The craftsmen' livelihood depended on the work. Therefore, Khatri's team decided to work without creating scarves, dupattas, etc. "We got in touch with several e-commerce platforms who sold our products. However, this only lasted for a small amount of time and was not the permanent solution."
Rise of 'Kutchi Bazaar'
The idea behind 'Kutchi Bazaar' originated from Sufiyan Khatri's meeting with a man named Juned Khatri. He was born and brought up in Mumbai with his roots in the Kutch region.
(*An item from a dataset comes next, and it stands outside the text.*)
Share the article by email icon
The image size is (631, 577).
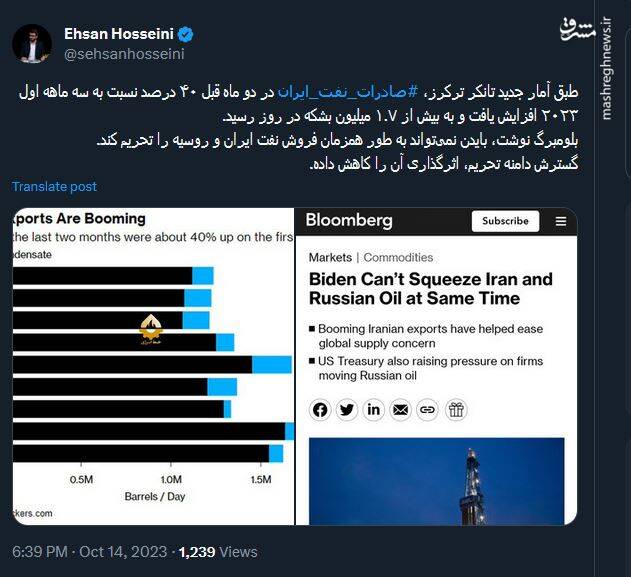pos(401,409)
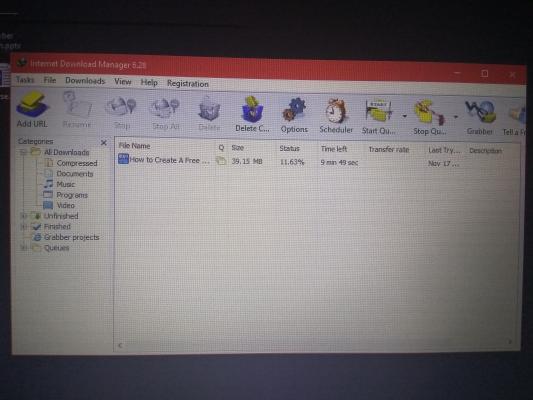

The renowned artisan was his family friend who attended his brother's wedding. "I met Sufiyan Khatri at my brother's wedding. We met and started talking instantly. He told me about the artisans' plight during COVID-19. The whole craft fraternity was adversely affected. If the craftsmen did not get enough opportunities, they would shift to other occupations that will, eventually, lead to the art form's demise. This issue inspired me to help the local artisans out," Juned Khatri told The Logical Indian.
While Sufiyan Khatri brought his artistic prowess, Juned Khatri tested his technical skills. He left his job and dedicated himself to making a platform to promote such art forms. He adds, "In January 2021, My brother and I brainstormed with Mr Sufiyan Khatri. I made a website where we initially showcased two crafts, Bandhani and Ajrakh. We already knew many famous artisans, and we asked them to present their creations on the platform and see how it is received."
As soon as March 2021 began, 'Kutchi Bazaar' received its first order. After the initial response, the Khatris approached small-scale artisans and gave them a lucrative platform for their products. Later, they dabbled into the handloom section. Their items started to gain prominence, from sarees to dupattas and beautiful dresses and leather footwear.
In no time, the e-commerce platform became extremely popular. Several local artisans from the Kutch region approached the founders, who gave them a place to showcase their crafts for the people to see and buy.
Working For Artisans' Welfare
Recent times has seen a rise in digital art-making. Several companies resort to applications that can replicate intricate designs in a jiffy. For them, it saves time and workforce. However, this is detrimental for the craftsmen who toil hard to design in a certain period. In light of this, 'Kutchi Bazaar' wants to uplift the artisans and give them recognition. "In this competitive market, we artisans are not getting full credit and benefits for all the hard work we do. With this platform, we want to give them the respect and recognition they fully deserve," Sufiyan Khatri quips in.
Looking into the future, Juned and Sufiyan Khatri want to keep working hard for the artisans' welfare. "Several big companies are exploiting the resources provided by the craftsmen, and they do not get their due. With 'Kutchi Bazaar', we want to preserve the artwork's authenticity and give the community due respect and credit," Juned Khatri further tells The Logical Indian.
Along with this, tapping into the international market is a goal they want to achieve. Therefore, 'Kutchi Bazaar' intends to present all kinds of arts and crafts from the region and put Kutch's name on the global map.